Note: This information contained within this blog post is for educational purposes only and does not substitute for professional medical advice.
A Vascular Occlusion is a rare but potentially detrimental complication that occurs during the injection of fillers. It results from accidental injection of filler into an artery or compression of the artery from the surrounding filler material.
This will cause a blockage, stop blood flow, and diffuse necessary tissue oxygen. Vascular occlusion can rapidly develop into tissue necrosis or even more severe complications if not correctly identified—and treated quickly.
In a recent article written in JAMA Dermatology, it was reported that vascular occlusions can happen in any part of the face injected with filler. The most common areas of concern are the glabella, nasal dorsum, forehead, nasolabial folds, and periorbital regions. Skin necrosis is a frequent outcome; however, the most devastating is the injection-related visual compromise, including blindness. While rare, cases of stroke have been reported in the past.
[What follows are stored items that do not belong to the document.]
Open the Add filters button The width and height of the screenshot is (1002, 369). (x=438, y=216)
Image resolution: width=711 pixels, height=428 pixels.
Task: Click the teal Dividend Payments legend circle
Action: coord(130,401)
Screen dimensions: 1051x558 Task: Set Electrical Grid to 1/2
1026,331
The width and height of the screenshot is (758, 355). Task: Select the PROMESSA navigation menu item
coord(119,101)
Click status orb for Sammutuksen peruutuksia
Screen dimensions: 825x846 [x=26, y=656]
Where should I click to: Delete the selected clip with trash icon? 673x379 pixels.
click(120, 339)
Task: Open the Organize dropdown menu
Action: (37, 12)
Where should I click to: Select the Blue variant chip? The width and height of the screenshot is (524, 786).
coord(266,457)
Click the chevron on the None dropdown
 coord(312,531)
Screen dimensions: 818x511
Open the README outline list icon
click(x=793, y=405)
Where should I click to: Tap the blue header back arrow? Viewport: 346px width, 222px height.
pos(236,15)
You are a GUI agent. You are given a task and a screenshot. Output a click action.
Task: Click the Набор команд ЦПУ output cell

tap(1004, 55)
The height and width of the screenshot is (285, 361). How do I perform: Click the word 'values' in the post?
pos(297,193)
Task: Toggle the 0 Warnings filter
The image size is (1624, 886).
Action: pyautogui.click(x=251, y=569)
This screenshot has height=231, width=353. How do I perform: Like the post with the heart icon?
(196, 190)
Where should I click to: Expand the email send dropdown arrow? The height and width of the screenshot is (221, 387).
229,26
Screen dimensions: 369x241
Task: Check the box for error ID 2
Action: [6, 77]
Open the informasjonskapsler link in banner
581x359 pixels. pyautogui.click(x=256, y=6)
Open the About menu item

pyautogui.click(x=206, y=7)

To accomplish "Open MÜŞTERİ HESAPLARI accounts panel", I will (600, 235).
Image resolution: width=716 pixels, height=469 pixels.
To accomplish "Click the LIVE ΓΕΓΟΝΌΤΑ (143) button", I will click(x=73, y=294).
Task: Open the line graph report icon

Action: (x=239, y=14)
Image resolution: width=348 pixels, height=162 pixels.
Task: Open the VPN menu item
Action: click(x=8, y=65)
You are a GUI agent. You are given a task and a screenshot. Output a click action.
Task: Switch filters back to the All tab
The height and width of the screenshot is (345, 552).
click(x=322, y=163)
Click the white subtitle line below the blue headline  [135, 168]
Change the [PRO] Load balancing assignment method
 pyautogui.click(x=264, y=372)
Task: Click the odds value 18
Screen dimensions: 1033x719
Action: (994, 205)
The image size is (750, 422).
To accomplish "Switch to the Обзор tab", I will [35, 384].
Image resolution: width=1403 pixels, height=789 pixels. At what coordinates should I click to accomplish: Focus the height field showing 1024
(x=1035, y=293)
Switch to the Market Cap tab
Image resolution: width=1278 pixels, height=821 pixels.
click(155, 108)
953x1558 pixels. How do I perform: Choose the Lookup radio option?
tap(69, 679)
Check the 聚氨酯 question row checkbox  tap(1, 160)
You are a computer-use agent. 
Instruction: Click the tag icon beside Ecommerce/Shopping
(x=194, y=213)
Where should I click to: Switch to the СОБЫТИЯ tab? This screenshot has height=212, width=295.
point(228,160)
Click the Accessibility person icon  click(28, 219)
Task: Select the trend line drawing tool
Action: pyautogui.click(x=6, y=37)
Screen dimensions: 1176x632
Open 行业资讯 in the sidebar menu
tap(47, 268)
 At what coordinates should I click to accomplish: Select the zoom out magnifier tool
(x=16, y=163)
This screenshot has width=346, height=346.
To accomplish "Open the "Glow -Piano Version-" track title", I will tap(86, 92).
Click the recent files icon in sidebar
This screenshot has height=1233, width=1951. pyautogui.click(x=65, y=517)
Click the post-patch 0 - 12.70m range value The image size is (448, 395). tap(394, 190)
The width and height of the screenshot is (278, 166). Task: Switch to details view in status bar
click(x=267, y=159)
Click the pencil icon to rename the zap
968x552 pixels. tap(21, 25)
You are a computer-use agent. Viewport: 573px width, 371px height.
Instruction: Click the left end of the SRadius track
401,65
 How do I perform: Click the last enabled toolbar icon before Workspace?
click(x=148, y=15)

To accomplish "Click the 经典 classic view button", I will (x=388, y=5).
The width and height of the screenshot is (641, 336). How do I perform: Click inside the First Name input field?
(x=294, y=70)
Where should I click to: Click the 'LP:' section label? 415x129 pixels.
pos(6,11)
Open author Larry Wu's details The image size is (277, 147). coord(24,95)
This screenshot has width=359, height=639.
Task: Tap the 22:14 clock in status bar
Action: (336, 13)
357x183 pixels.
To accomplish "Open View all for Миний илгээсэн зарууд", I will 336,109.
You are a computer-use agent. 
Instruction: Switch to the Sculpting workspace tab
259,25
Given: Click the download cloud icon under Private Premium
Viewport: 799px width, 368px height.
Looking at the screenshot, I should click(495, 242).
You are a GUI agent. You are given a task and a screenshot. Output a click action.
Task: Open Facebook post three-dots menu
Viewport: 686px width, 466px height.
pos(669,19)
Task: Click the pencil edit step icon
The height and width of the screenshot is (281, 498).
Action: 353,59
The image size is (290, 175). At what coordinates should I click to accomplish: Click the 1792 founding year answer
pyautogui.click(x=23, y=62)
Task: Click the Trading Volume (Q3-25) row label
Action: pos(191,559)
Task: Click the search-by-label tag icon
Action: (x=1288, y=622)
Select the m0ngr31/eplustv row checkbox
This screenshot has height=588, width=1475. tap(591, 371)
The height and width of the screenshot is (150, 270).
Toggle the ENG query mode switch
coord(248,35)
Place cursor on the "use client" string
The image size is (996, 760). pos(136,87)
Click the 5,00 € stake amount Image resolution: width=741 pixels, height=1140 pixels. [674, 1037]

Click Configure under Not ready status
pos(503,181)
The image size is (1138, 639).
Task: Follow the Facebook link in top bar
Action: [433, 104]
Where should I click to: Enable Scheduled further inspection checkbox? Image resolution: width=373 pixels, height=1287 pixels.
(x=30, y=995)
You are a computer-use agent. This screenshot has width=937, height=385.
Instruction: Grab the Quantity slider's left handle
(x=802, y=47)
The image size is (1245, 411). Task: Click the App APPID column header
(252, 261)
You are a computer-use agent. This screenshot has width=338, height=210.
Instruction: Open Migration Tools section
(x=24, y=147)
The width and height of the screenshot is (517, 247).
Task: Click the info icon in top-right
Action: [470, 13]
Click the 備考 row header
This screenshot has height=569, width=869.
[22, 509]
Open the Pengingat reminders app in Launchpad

According to the Aesthetic Complications Guidelines written by Dr. Martyn King, et. al in the Journal of Clinical and Aesthetic Dermatology, there are a few initial warning signs that the practitioner or injector should be on the lookout for:
If not treated immediately, the skin will turn dark and dusky, sometimes blueish with fine reticulations or a lace-like appearance to areas that extend farther than the injection site. Vascular occlusions often happen almost immediately during the filler injections, but in some cases, it can take upwards of 12-24 hours.
While the injector should know how to recognize the early onset symptoms of vascular occlusion in the office, the patient should also be asked to report anything unusual as soon as possible. If the provider suspects a vascular occlusion during injection, they should inform the patient that they will need to begin the process to dissolve the filler immediately.
There is a potential to resolve the occlusion in some situations through tapping, massaging, or applying heat to the affected area. However, if those methods fail to work, it’s imperative to administer hyaluronidase immediately.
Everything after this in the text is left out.